Second, that justice system needs to focus on rehabilitation, not just retribution. The good done by taking criminals off the streets is offset when they are released still more violent and maladjusted, as is attested by the two-thirds of California’s parolees who end up back behind bars. The $60 billion spent on prisons should be shifted away from paying salaries of union employees guarding human warehouses and to funding transparent, competitive facilities for rehabilitation and work reentry — in fact, in line with some of the reforms under way in California today.
Being tough on crime shouldn’t mean more of the same; it should mean fixing the vicious cycle of crime and incarceration by redefining both.
— Stan Alcorn
R.C. Hoiles was famous — or infamous — for his objection to the very premise of schools run by the government. America would be better off, he believed, if private institutions arose, funded by various sources, to meet the incredibly varied learning needs and aptitudes of individuals.
Education, of course, as Hoiles knew, is fundamental for society’s prosperity, a culture’s perseverance and individual achievement. We’re never more than one generation from eviscerating either, or both.
Ever-expanding government control coupled with relentless “progressive” teaching theories have transformed education into something far short of advancing self-responsibility, voluntary associations, free enterprise and life independent of government.
The problem is public education, Hoiles wrote. Government schools don’t dare teach liberty or independence because at essence, they operate by denying both.

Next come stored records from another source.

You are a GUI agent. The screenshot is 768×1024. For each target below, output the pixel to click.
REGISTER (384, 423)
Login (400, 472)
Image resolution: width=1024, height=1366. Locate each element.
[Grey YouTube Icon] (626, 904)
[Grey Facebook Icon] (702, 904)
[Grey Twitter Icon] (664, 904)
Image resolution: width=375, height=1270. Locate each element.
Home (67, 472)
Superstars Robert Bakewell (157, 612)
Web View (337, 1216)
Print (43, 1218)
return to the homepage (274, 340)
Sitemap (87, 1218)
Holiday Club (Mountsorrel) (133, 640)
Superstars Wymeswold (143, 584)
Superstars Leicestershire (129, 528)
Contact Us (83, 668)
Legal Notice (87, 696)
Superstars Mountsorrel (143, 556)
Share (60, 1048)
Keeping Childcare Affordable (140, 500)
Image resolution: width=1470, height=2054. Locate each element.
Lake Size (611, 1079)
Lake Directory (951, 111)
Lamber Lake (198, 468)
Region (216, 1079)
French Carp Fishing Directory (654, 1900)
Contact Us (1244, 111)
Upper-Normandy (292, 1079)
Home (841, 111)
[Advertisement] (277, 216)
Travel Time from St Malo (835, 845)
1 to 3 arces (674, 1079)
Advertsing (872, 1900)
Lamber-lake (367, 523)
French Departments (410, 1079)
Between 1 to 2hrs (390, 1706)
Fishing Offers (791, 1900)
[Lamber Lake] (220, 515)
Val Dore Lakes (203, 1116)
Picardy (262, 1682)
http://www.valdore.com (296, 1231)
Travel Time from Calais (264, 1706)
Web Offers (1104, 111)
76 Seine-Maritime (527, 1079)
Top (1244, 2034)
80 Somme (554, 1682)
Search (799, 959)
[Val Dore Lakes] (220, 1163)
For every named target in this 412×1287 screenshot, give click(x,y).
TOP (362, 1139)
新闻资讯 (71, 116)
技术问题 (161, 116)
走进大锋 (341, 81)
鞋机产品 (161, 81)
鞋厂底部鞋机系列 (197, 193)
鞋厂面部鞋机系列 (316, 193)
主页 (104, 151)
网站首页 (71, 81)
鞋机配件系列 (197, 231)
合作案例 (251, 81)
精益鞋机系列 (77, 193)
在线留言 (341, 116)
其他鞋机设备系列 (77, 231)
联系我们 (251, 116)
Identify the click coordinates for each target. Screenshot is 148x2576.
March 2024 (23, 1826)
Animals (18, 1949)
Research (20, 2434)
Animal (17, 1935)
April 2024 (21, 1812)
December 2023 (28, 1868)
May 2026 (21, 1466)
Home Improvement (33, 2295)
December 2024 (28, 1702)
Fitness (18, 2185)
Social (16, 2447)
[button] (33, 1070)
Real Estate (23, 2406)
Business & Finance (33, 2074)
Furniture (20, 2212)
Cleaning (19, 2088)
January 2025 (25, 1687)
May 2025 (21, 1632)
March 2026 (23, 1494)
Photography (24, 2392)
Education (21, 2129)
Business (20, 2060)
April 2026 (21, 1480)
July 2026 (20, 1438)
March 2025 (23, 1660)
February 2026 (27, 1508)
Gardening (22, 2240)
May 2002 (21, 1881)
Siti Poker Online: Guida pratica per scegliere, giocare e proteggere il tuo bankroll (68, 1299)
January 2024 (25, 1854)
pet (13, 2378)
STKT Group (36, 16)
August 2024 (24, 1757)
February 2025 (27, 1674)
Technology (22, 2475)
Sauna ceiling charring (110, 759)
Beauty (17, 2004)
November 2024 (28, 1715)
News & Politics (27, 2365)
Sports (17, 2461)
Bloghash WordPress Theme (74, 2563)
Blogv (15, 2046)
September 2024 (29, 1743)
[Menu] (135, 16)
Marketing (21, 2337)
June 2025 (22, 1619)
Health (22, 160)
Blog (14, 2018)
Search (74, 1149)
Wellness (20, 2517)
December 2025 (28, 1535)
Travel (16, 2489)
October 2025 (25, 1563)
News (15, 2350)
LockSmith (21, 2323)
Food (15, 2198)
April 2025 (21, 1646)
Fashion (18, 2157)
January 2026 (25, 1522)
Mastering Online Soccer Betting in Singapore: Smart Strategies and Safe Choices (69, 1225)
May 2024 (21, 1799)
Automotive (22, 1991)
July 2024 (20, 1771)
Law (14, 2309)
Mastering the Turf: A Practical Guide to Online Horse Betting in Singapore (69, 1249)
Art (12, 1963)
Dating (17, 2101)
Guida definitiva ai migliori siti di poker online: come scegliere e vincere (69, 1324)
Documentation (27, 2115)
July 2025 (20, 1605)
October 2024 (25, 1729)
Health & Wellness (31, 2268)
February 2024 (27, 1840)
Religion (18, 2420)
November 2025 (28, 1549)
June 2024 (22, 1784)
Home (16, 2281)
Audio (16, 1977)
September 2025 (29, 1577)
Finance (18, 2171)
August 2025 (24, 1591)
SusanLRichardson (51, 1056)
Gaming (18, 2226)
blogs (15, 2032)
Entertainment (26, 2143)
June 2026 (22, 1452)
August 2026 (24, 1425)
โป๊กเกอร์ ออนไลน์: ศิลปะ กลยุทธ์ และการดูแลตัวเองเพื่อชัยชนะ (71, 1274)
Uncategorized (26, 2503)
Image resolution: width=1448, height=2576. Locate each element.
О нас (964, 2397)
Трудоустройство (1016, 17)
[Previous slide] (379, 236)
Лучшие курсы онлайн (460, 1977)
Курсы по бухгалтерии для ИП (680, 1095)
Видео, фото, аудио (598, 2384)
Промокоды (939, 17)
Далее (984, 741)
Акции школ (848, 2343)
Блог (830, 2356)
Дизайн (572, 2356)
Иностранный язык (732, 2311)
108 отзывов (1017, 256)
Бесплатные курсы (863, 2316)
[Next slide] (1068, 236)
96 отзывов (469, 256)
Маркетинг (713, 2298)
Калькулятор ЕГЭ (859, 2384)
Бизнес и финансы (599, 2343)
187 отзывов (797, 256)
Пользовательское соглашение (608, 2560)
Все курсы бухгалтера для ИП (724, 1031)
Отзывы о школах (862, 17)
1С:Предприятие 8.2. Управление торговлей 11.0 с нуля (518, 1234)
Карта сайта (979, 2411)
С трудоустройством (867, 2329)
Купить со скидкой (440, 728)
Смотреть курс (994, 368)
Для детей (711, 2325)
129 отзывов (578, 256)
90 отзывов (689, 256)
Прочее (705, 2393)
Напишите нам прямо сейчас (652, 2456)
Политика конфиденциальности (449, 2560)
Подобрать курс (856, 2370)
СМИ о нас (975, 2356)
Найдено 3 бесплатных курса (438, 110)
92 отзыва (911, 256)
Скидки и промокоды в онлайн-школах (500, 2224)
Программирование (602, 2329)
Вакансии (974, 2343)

“They dare not teach the spirit of the Constitution as set forth in the … Declaration of Independence,” Hoiles wrote, “because it says that all men, not just the majority, are endowed by their Creator with certain unalienable rights.”
Government schools, at best, reflect majority rule, and, inevitably, elitist policymakers’ dictates. As Hoiles observed: “They dare not teach their pupils to believe that if it is wicked and a violation of the Golden Rule for one man to do a thing, it is still wicked and a violation of the Golden Rule if 49 percent or 99 percent of the people do the same thing.”
Majority rule endows government-run education. It obligates “compulsory education” and forcibly assigns costs even to those who’d rather not pay. It’s understandable the product is wanting.